There aren’t any benchmarks for deep learning libraries with tons and tons of CPUs since there’s no demand, as GPUs are the Occam’s razor solution to deep learning hardware. But what might make counterintuitive but economical sense is to use CPUs instead of GPUs for deep learning training because of the massive cost differential afforded by preemptible instances, thanks to Google’s economies of scale.

Setup

I already have benchmarking scripts of real-world deep learning use cases, Docker container environments, and results logging from my TensorFlow vs. CNTK article. A few minor tweaks allow the scripts to be utilized for both CPU and GPU instances by setting CLI arguments. I also rebuilt the Docker container to support the latest version of TensorFlow (1.2.1), and created a CPU version of the container which installs the CPU-appropriate TensorFlow library instead.

There is a notable CPU-specific TensorFlow behavior; if you install from pip (as the official instructions and tutorials recommend) and begin training a model in TensorFlow, you’ll see these warnings in the console:

In order to fix the warnings and benefit from these SSE4.2/AVX/FMA optimizations, we compile TensorFlow from source, and I created a third Docker container to do just that. When training models in the new container, most of the warnings no longer show, and (spoiler alert) there is indeed a speed boost in training time.
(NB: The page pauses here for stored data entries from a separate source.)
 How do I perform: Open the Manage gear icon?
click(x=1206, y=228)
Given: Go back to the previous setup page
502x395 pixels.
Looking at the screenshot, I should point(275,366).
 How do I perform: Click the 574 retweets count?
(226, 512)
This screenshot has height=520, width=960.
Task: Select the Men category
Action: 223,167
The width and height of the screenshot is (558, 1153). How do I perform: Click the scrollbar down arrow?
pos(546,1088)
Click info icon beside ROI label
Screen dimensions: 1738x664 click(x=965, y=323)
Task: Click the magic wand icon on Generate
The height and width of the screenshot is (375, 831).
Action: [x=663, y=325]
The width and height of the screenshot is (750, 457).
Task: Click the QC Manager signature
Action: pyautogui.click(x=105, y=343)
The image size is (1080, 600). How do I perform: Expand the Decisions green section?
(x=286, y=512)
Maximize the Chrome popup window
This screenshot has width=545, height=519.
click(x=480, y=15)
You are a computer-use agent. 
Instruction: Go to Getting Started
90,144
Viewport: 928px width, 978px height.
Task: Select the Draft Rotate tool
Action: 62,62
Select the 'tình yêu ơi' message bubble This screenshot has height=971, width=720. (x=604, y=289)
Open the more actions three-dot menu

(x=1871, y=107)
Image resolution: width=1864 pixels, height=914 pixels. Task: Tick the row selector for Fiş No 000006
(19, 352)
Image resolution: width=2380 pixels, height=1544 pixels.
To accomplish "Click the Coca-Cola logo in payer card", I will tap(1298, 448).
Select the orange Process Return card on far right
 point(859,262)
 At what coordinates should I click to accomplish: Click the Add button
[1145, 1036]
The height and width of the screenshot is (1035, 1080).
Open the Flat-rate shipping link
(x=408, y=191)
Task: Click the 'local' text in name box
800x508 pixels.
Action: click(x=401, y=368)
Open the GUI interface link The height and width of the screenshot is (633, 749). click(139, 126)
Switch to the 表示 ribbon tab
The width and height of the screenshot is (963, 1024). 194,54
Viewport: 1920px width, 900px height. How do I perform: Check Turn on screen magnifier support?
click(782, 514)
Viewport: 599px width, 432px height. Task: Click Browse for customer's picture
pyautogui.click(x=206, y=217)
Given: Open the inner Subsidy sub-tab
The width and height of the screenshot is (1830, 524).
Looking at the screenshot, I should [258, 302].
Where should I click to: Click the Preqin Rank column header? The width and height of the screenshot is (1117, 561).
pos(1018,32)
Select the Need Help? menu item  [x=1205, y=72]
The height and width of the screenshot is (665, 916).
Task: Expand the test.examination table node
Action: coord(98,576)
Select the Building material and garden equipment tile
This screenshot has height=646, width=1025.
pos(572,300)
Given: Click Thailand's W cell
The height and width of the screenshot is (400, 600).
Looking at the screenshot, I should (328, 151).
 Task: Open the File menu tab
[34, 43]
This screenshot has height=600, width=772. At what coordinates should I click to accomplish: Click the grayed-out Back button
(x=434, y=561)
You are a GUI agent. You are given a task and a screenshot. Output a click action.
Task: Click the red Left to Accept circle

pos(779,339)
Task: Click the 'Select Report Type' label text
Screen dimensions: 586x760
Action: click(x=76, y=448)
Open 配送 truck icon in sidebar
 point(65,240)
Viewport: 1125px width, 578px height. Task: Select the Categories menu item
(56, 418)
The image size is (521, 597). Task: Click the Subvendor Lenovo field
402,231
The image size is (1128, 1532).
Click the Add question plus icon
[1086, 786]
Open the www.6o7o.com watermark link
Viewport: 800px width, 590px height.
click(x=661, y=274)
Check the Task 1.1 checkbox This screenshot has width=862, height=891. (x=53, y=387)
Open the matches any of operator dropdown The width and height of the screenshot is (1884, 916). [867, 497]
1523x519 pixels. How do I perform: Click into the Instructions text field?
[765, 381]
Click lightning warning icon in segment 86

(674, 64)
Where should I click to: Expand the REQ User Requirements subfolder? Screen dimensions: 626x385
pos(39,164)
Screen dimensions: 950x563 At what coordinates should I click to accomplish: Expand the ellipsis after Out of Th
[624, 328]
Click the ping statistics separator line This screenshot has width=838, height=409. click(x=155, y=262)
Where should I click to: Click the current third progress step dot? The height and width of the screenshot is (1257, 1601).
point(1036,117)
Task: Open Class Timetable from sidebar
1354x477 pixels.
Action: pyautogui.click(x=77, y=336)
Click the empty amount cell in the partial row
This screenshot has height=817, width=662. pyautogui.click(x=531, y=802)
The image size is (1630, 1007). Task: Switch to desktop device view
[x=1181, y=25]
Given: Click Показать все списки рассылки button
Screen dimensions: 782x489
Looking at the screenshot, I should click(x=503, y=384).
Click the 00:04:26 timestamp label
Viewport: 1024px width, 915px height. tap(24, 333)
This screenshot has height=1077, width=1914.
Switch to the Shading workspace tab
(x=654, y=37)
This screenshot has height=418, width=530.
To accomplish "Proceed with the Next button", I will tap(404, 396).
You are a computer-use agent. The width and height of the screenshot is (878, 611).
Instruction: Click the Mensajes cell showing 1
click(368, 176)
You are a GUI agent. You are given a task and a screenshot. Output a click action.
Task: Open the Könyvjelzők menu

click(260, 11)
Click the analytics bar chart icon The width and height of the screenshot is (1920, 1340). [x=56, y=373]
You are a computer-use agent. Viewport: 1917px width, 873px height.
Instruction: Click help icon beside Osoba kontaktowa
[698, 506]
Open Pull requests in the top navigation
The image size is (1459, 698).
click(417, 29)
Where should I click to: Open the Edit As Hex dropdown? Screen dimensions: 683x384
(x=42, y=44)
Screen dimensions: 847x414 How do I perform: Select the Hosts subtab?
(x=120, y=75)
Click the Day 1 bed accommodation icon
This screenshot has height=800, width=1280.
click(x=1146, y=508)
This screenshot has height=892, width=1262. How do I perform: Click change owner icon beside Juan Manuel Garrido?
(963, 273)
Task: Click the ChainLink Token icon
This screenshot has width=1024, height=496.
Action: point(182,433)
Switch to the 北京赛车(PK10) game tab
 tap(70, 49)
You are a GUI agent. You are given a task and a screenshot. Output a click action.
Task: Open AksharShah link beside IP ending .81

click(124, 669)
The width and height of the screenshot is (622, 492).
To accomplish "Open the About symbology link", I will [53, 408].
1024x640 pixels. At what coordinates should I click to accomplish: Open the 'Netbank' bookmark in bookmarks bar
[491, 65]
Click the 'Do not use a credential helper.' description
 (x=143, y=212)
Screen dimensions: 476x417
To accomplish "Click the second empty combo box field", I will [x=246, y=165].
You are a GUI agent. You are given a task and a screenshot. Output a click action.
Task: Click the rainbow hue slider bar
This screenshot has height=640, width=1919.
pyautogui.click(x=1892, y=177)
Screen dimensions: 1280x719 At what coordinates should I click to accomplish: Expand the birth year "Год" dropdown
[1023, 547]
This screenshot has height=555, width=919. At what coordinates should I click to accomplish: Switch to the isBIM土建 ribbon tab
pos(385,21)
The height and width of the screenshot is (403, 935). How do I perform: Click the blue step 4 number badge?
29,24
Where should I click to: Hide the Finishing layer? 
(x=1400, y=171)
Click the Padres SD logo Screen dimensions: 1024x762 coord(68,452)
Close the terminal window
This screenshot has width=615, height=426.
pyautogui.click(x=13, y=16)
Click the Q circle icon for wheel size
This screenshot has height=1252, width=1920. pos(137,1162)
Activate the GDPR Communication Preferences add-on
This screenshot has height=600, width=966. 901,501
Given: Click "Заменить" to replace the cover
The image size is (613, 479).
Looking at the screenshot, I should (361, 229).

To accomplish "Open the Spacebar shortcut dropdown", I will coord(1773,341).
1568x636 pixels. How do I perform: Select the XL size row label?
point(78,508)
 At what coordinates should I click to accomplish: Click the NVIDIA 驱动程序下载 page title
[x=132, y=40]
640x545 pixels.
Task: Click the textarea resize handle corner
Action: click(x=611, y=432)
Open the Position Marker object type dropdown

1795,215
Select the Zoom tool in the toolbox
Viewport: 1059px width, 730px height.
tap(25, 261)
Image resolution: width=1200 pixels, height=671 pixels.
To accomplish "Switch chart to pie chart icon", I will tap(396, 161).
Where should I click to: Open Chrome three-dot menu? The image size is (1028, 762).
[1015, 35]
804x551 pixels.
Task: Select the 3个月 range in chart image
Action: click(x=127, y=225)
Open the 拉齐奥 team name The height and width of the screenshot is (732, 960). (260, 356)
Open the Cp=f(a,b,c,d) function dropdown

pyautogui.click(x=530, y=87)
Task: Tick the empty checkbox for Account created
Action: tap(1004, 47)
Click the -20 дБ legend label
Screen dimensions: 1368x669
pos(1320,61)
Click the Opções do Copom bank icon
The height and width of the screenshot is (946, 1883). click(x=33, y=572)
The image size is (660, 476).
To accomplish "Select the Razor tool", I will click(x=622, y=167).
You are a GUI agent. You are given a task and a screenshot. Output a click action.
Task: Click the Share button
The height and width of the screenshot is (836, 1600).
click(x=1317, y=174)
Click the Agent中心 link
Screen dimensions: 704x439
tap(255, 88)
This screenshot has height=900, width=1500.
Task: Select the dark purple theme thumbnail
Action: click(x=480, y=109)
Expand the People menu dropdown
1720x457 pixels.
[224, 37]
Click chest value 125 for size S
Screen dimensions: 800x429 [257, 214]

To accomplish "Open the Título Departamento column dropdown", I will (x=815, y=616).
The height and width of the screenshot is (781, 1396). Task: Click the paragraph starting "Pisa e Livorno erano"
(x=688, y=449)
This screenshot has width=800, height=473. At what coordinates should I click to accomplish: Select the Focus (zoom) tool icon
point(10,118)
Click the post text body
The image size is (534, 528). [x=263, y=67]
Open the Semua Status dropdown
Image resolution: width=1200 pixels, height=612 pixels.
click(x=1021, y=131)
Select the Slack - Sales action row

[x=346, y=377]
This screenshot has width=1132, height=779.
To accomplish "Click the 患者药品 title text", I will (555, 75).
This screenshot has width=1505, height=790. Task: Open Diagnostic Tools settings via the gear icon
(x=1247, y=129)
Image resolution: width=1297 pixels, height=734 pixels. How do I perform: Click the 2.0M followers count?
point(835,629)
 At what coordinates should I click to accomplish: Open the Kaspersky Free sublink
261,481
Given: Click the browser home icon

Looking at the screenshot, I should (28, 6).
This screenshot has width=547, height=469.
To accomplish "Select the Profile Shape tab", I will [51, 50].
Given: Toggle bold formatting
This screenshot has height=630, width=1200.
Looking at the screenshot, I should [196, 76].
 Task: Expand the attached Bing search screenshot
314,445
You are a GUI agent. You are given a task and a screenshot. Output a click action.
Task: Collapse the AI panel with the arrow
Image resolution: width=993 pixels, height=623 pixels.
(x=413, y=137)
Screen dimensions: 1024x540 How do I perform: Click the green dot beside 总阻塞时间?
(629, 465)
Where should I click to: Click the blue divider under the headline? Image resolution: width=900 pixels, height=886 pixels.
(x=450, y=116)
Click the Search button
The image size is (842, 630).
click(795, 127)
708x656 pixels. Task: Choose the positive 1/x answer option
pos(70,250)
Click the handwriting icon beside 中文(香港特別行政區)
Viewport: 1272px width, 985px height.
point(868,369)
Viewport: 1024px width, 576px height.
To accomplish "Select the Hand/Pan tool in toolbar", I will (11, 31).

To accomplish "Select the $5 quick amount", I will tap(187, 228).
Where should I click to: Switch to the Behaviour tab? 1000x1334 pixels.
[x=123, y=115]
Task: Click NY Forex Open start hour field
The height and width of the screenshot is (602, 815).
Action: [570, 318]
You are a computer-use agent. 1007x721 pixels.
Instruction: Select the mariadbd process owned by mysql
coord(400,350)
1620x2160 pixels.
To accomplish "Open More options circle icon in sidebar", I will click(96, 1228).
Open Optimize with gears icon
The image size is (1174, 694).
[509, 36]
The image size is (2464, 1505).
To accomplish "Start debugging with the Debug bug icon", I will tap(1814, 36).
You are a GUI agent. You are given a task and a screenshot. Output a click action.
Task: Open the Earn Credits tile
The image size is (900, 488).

Therefore, we can test three major cases with Google Compute Engine:

A Tesla K80 GPU instance.
A 64 Skylake vCPU instance where TensorFlow is installed via pip (along with testings at 8/16/32 vCPUs).
A 64 Skylake vCPU instance where TensorFlow is compiled (cmp) with CPU instructions (+ 8/16/32 vCPUs).

Results

For each model architecture and software/hardware configuration, I calculate the total training time relative to the GPU instance training for running the model training for the provided test script. In all cases, the GPU should be the fastest training configuration, and systems with more processors should train faster than those with fewer processors.

Let’s start using the MNIST dataset of handwritten digits plus the common multilayer perceptron (MLP) architecture, with dense fully-connected layers. Lower training time is better. All configurations below the horizontal dotted line are better than GPUs; all configurations above the dotted line are worse than GPUs.

Here, the GPU is the fastest out of all the platform configurations, but there are other curious trends: the performance between 32 vCPUs and 64 vCPUs is similar, and the compiled TensorFlow library is indeed a significant improvement in training speed but only for 8 and 16 vCPUs. Perhaps there are overheads negotiating information between vCPUs that eliminate the performance advantages of more vCPUs, and perhaps these overheads are different with the CPU instructions of the compiled TensorFlow. In the end, it’s a black box, which is why I prefer black box benchmarking all configurations of hardware instead of theorycrafting.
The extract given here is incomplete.